The only way to do that successfully is to know what customers need and care about. As more banks adopt a digital model, it’s easy to assume this will only get harder; that personal customer relationships will become obsolete as digital services take over. 

But it’s actually the opposite. The unmatched amounts of data generated by digital banking touchpoints can tell banks more about their customers than they’ve ever known before. But to harness its value, banks need to stop looking at data as a byproduct of the business cycle—and start managing it as a business asset.

Data as a Raw Material

While many community banks and credit unions embrace this notion in theory, actually putting it into practice is a significant opportunity for the sector as a whole. To approach it more tangibly, banks who aspire to treat data as an asset should view it as an essential resource—much like how the manufacturing industry uses raw materials. 

Consider the role of a raw material in a manufacturing context: it’s an asset that is sourced, harvested, refined, and used to produce a finished product. It needs to be measured and managed conscientiously, and it has material value that translates to benefit to the customer. 

In essence, data is a bank’s raw material. Only instead of manufactured goods, the finished product is a better banking experience—in the form of stronger security, enhanced product offerings, personalized customer service, higher efficiency, lower costs, and a wealth of other benefits to both the business and customer. 

The “Data-First” banks who embrace this model will ultimately succeed in becoming customer-first banks who delight customers and succeed in the digital economy.

Implications and Considerations

Because data has material value, it needs to be stewarded appropriately at every point in its use cycle.

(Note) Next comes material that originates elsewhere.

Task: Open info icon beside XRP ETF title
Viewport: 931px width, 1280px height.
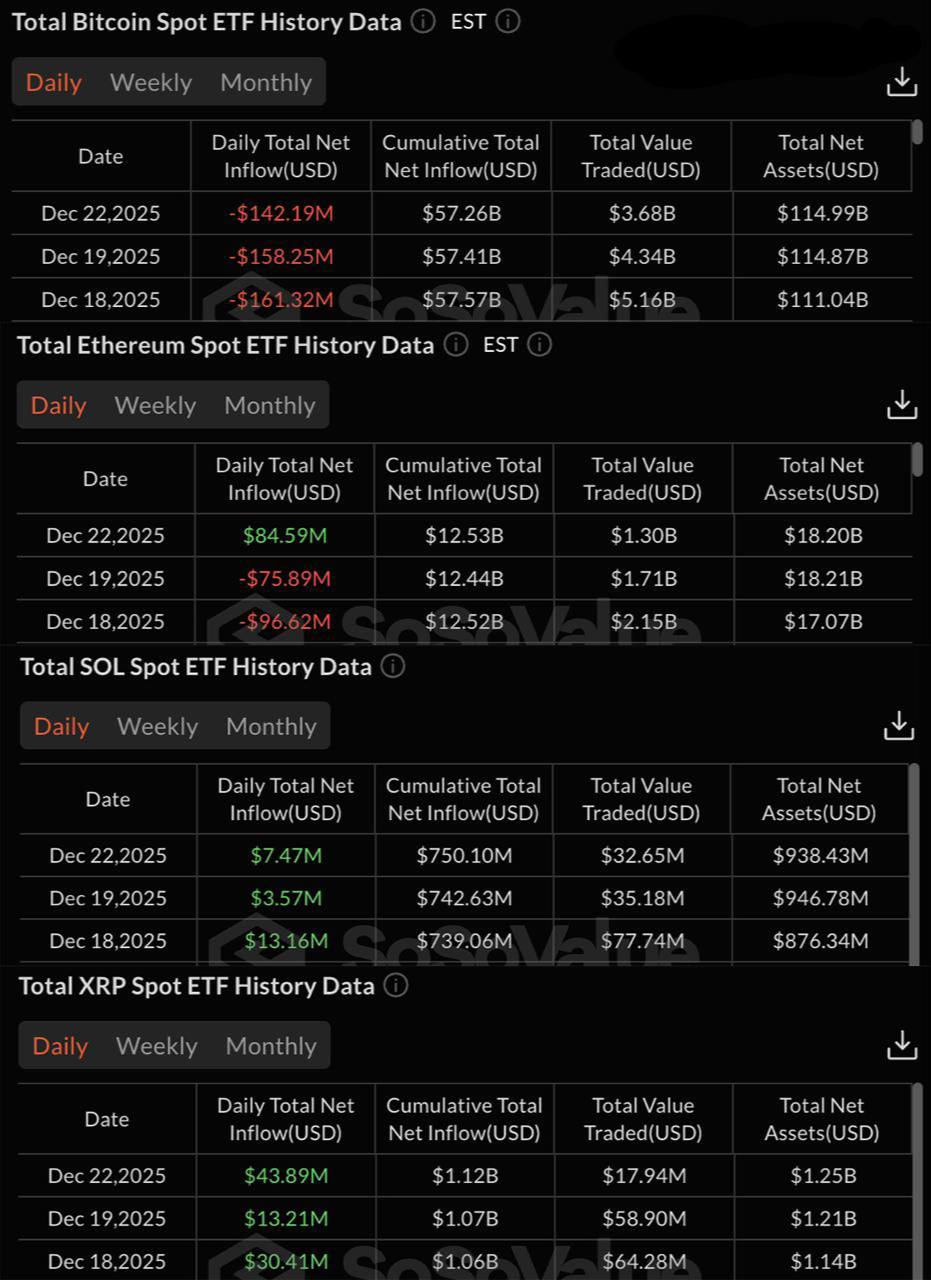Action: (x=396, y=986)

Data-First banks must create governance around their data to ensure it’s accessible and protected, but also usable and accurate. This means ensuring data is normalized and quality controlled so it can produce useful information that creates more business value.  

Additionally, Data-First banks should have a way of meticulously tracking their data assets. Unlike in the manufacturing process, where each touchpoint enhances the value of the raw material toward a final product, banking data can either gain or lose value whenever it’s touched. Each time a data asset is handled– even if it’s used to derive value—there’s a potential for its quality or security to be compromised. For this reason, just like any other valuable asset that changes hands, data should be subject to a well-documented chain of custody.

A bank’s failure to properly manage its data assets can lead to misguided business intelligence, as well as fragmented and inaccurate customer experiences. In turn, this could cause banks to lose customers’ trust—and ultimately, to lose the customers themselves. 

Succeeding as a Human-Centric Digital Business

If banks don’t give data a strategic priority in their business, they face massive opportunity costs in acquiring, retaining and expanding relationships with their customers. To truly succeed as a human-centric business in a digital economy, banks need to change the role of data in their organization. This means no longer treating data as merely a business output—but stewarding it as a precious asset with meaningful and measurable business value.  

Continue reading our next blog in this series – Milestones to Meet on Your Data First Journey.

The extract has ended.